One can debate many aspects of the U.S. Affordable Care Act (ACA), but there are two benefits to come out of the ACA that I’m particularly excited about. 

ACAThe first is that it promises to expand access to healthcare insurance for a huge population of people that, up until now, never had it. That’s an amazing benefit to those uninsured individuals, and it will be a boon to the healthcare industry’s ability to gather more robust data about these populations. 

As these people come into the system, we will be able to capture their healthcare information. That’s information we never had access to before they were paying customers. Over time, that will be a good thing for the industry as a whole. 

The ACA will also support the trend of moving away from a pay-for-service model to a pay-for-quality approach.
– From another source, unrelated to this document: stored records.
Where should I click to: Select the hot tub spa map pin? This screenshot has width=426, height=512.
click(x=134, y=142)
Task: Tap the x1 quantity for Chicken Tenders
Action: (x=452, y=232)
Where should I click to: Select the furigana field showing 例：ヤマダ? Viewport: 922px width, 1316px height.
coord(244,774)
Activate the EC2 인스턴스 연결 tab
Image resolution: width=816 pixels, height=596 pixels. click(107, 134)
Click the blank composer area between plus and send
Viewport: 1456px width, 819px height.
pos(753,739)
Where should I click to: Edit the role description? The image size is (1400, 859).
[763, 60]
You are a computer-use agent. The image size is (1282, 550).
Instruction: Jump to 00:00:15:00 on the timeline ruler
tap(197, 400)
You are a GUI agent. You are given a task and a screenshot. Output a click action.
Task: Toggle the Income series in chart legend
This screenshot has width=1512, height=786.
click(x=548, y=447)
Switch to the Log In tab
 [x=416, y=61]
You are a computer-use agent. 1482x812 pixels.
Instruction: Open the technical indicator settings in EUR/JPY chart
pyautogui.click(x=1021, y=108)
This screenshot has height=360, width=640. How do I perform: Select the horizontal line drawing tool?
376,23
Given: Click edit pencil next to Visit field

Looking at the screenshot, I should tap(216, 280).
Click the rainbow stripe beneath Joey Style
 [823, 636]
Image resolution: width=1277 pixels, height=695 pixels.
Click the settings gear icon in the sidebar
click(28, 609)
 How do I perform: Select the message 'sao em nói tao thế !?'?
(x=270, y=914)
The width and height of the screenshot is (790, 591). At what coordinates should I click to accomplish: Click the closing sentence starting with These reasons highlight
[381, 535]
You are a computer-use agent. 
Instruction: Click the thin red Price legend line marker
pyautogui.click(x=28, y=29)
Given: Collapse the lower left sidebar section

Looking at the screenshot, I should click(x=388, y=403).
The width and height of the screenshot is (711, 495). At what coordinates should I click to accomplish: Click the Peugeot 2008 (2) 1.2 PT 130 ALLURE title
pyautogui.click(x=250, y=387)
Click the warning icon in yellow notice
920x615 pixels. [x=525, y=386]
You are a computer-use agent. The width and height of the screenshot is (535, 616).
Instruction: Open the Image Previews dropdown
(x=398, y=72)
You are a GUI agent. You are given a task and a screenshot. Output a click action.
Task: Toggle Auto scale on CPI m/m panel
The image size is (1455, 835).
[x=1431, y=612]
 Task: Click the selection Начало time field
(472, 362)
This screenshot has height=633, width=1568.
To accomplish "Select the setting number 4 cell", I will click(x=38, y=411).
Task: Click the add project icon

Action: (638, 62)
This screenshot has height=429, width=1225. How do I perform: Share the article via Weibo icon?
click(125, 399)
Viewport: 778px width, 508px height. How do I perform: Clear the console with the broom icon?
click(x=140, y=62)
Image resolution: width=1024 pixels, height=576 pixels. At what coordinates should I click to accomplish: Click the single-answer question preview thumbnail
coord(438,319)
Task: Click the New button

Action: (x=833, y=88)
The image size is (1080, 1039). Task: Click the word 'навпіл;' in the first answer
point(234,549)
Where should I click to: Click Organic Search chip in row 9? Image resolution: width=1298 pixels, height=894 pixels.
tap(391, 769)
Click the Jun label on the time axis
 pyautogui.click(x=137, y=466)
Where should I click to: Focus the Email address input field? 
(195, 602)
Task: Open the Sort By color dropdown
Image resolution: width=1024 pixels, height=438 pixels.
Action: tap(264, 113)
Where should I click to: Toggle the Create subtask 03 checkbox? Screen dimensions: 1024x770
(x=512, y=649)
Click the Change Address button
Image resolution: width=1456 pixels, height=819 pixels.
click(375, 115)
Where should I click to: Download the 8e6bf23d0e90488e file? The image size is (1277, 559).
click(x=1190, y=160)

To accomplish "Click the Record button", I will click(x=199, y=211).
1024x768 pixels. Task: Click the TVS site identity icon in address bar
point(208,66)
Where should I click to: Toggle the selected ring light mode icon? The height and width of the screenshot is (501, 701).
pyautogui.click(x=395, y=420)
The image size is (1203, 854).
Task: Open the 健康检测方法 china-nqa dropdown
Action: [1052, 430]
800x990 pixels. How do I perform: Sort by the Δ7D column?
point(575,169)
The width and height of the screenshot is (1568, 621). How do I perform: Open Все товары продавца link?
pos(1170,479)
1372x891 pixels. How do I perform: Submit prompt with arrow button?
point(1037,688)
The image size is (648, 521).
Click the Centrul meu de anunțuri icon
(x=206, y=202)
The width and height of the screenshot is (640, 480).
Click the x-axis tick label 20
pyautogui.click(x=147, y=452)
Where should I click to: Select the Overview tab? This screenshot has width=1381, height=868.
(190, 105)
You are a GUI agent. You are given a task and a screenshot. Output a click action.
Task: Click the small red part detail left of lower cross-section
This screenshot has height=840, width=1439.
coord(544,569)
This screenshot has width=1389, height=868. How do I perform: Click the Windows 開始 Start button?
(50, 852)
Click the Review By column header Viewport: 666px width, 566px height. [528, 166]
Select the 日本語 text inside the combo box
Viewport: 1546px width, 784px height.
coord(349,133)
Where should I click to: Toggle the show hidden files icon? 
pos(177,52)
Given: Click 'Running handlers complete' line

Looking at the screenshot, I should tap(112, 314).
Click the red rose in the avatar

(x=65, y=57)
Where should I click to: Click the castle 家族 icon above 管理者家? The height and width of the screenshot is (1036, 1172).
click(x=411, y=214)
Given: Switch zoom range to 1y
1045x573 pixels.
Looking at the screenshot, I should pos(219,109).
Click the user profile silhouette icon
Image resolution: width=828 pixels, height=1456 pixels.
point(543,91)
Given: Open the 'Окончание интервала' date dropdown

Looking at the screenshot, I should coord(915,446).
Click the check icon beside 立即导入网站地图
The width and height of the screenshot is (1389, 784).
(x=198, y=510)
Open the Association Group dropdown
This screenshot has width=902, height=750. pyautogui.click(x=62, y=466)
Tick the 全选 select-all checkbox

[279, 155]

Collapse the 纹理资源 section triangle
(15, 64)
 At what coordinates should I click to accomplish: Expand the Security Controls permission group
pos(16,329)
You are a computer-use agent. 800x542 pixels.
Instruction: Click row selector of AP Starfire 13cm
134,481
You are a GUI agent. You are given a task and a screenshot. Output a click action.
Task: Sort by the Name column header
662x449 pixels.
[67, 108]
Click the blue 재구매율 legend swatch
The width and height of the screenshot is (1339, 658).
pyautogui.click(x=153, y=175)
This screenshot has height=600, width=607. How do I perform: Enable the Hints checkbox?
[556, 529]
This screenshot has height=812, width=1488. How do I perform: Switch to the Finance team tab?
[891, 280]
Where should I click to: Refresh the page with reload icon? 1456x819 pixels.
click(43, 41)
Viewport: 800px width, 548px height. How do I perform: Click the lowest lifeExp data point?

We are already seeing this with Medicare and many private payers. 

As more of these pay-for-performance initiatives are implemented, we will begin to see a stronger cross-industry alignment around outcomes. Under a pay-for-performance paradigm, physicians and hospital systems will be more highly compensated for higher-quality outcomes. This will incent them to not only do the right thing, but to focus on the end game – the true outcome measures rather than on the upfront application of treatment. 

All of these changes should lead to better outcomes for all patients, however getting to this state will require a change in the way industry stakeholders work together. To achieve the repeatable quality outcomes necessary to win the financial benefits that come with them, stakeholders need to participate in a more systems-oriented environment that focuses on collaboration with industry stakeholders toward common goals. 

Our recent research suggests that industry leaders see the benefit of such a systems-oriented approach. In our recent Quintiles survey, payers, providers and biopharmaceutical executives all said that the greatest benefit of cross-industry initiatives are improved health outcomes. Payers were also interested in the reduced cost of care, providers believe they will drive improved care experiences, and biopharma executives feel that these collaborations will allow them to get more drugs to market faster. 

The ACA is one more way to incent this move towards a pay-for-performance and system-thinking approach to medicine. Hopefully it will have positive outcomes for us all.